Requirement: No pictures in the copy, please: retype all the records exactly.

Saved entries
+++

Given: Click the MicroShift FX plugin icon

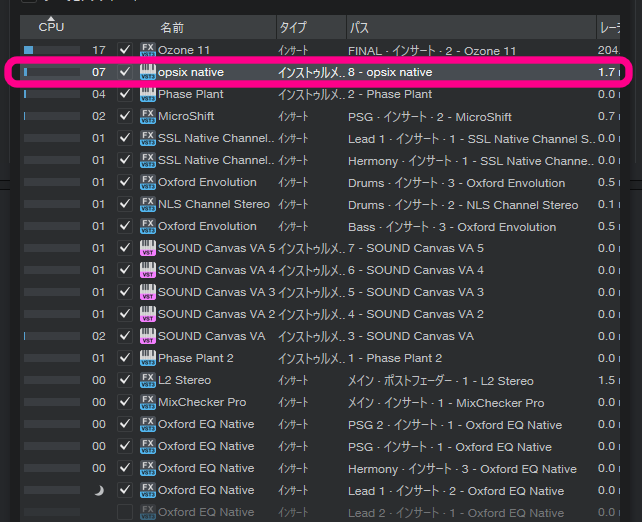Looking at the screenshot, I should coord(147,116).
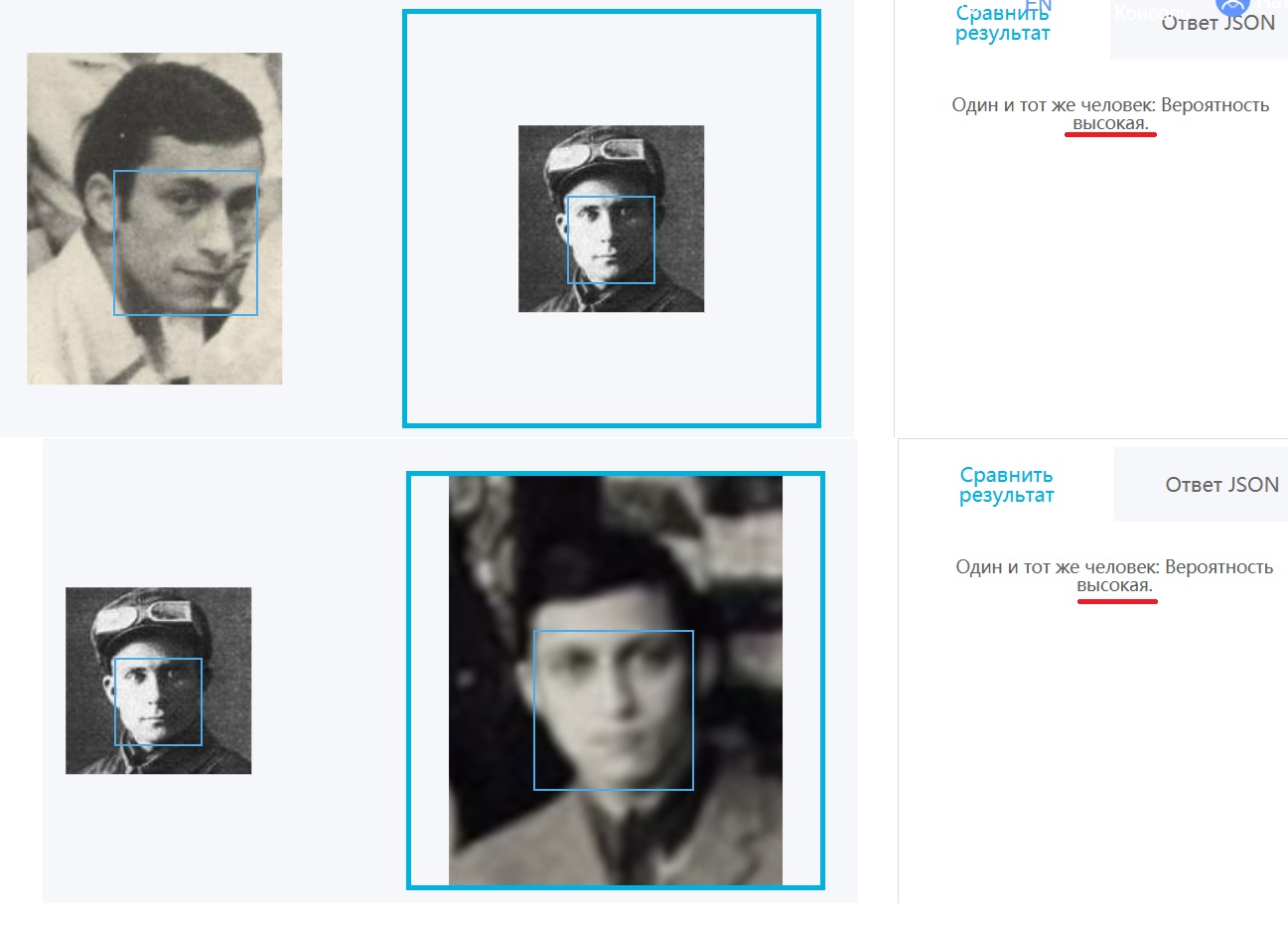Click the lower-left aviator cap photo
The image size is (1288, 929).
[158, 681]
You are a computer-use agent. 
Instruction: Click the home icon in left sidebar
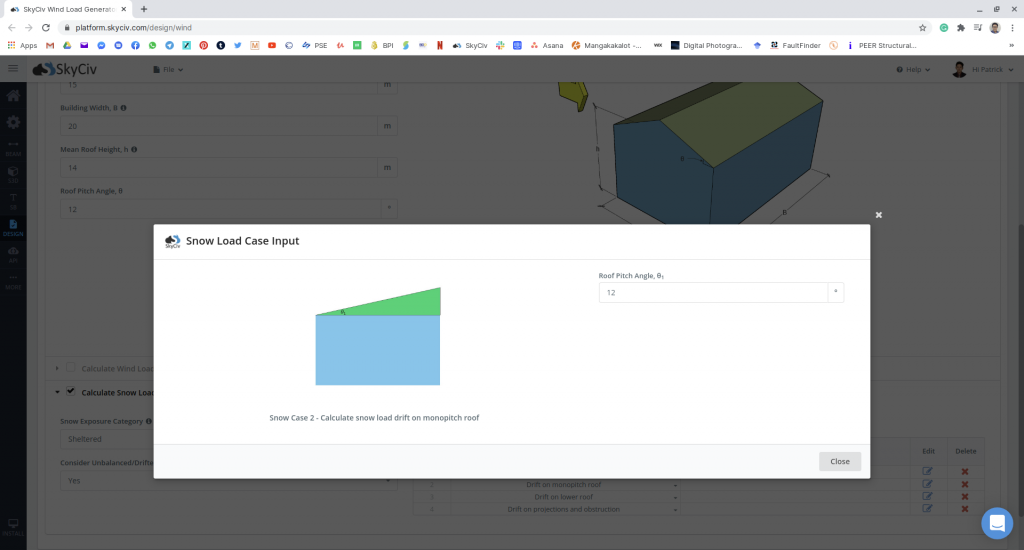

+++

Answer:
Given: Click the MicroShift FX plugin icon

Looking at the screenshot, I should coord(147,116).
Click the lower-left aviator cap photo
The image size is (1288, 929).
[158, 681]
You are a computer-use agent. 
Instruction: Click the home icon in left sidebar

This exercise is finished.